▸ Passage
Plaintiff also points to a District of Oregon case in which a forum selection clause was deemed invalid based on ORS § 701.640. J. Lilly, LLC v. Clearspan Fabric Structures, Int'l, Inc., 2018 WL 7443545, at *4 (D. Or. Oct. 2, 2018). However, this case makes no mention of the binding Ninth Circuit precedent clearly holding that the validity of forum selection clauses is governed by federal law. Given the explicit guidance offered by the Ninth Circuit, the Court analyzes the validity of the parties' forum selection clause under federal law.

Under federal law, a forum selection clause may be invalid if the plaintiff makes a strong showing that "(1) the clause is invalid due to 'fraud or overreaching,' (2) 'enforcement would contravene a strong public policy of the forum in which suit is brought, whether declared by statute or by judicial decision,' or (3) 'trial in the contractual forum will be so gravely difficult and inconvenient that [the plaintiff] will for all practical purposes be deprived of his day in court.'" Yei A. Sun v. Advanced China Healthcare, Inc., 901 F.3d 1081, 1088 (9th Cir. 2018) (quoting M/S Bremen, 407 U.S. at 15, 18). Plaintiff's argument regarding the applicability of ORS § 701.640 raises the question of whether enforcement of the clause would contravene a strong Oregon public policy.

▸ Data provided
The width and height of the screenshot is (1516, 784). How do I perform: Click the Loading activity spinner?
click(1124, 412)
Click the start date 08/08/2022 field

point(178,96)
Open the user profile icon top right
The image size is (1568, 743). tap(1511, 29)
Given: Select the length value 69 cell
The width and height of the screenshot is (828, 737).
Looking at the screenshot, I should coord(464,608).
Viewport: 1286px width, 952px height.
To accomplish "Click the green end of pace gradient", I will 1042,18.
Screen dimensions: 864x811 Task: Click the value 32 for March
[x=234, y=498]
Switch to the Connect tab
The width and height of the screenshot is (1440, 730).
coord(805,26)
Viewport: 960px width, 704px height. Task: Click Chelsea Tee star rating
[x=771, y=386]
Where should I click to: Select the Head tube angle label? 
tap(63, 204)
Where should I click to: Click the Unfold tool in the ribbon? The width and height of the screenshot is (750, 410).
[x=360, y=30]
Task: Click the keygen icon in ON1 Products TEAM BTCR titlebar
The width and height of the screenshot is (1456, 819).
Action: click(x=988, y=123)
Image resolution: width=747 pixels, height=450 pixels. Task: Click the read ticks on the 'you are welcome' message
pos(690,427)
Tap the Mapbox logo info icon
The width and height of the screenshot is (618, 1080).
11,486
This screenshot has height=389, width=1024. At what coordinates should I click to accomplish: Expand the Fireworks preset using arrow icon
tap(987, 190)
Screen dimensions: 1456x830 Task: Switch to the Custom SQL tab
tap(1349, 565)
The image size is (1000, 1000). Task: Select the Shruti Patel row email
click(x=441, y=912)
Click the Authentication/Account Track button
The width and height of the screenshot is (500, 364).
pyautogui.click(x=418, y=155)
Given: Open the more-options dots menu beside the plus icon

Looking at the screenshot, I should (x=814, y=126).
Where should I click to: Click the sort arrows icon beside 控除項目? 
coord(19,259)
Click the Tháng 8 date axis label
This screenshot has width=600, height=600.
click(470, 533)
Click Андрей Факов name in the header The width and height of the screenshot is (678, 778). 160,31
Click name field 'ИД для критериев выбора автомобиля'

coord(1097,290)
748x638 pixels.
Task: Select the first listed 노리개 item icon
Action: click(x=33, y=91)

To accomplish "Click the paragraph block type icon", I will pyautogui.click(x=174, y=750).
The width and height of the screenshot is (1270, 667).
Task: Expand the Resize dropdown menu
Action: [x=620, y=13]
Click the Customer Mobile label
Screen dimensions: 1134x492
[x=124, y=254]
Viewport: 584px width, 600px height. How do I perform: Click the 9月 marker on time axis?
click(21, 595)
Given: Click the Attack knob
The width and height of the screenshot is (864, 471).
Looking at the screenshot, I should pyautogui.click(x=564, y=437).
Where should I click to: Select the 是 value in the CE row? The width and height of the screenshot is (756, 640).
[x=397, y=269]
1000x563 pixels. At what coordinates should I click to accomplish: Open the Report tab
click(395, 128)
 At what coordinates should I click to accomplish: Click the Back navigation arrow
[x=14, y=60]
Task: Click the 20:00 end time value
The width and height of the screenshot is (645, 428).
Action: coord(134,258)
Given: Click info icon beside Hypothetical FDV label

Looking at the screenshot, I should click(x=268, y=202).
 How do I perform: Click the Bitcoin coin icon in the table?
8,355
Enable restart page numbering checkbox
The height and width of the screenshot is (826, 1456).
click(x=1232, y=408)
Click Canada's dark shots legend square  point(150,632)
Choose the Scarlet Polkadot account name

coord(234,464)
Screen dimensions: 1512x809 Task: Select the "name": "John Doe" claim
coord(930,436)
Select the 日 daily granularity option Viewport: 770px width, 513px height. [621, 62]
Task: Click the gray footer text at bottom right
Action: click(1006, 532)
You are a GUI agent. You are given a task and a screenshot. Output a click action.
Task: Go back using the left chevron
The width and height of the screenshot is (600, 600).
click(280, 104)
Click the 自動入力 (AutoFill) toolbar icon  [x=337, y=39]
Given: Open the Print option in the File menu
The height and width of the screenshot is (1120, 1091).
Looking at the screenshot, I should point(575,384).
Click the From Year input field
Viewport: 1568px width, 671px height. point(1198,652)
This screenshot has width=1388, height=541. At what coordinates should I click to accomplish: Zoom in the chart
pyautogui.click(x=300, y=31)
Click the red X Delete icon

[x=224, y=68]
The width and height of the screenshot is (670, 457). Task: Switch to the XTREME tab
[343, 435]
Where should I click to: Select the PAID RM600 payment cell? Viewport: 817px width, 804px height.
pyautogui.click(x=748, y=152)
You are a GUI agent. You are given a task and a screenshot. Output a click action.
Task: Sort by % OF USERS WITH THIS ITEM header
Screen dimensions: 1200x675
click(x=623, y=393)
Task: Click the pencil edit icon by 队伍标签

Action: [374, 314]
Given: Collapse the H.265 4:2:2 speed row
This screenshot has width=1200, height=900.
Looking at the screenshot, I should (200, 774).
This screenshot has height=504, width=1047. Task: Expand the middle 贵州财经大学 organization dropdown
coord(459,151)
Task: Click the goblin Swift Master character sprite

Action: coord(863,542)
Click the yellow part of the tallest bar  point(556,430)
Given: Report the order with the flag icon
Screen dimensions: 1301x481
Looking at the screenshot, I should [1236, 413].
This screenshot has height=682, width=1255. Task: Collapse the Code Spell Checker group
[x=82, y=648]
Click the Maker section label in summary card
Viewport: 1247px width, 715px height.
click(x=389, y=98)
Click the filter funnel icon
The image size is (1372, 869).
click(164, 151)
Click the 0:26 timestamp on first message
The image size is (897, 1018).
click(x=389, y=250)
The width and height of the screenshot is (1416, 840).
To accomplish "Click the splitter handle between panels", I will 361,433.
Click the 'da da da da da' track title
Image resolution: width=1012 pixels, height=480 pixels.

▸ Requirements
• A. Copy the stretch of the records from the line containing "The width and height of the screenshot is (1416, 840)." through the end of the records.
• B. Pick up the passage on forum selection clauses where it stops and continue it.
The court opinion and the records were taken from unrelated sources.

▸ Results of the exercise
• A.
The width and height of the screenshot is (1416, 840).
To accomplish "Click the splitter handle between panels", I will 361,433.
Click the 'da da da da da' track title
Image resolution: width=1012 pixels, height=480 pixels.

• B.
The Court is unconvinced that any public policy expressed by ORS § 701.640 necessitates that the dispute be adjudicated in Oregon. Plaintiff argues that the public policy evinced by ORS § 701.640 is Oregon's desire to "adjudicate construction contracts within [its] own judicial system" and to "protect local contractors and lower-tiered subcontractors from getting bullied by larger out-of-state owners and general contractors." Pl.'s Resp. to Mot., ECF [25], at 15. However, plaintiff is not a local company. Plaintiff may conduct work in Oregon, but it is incorporated in Washington and maintains its principal place of business in Washington. Plaintiff bases its understanding of the public policy evinced by ORS § 701.640 on a law review article and findings by other courts. Even taking this proposition at face value, plaintiff has provided no other evidence or arguments to demonstrate why Oregon would have a strong public policy in favor of protecting out-of-state entities.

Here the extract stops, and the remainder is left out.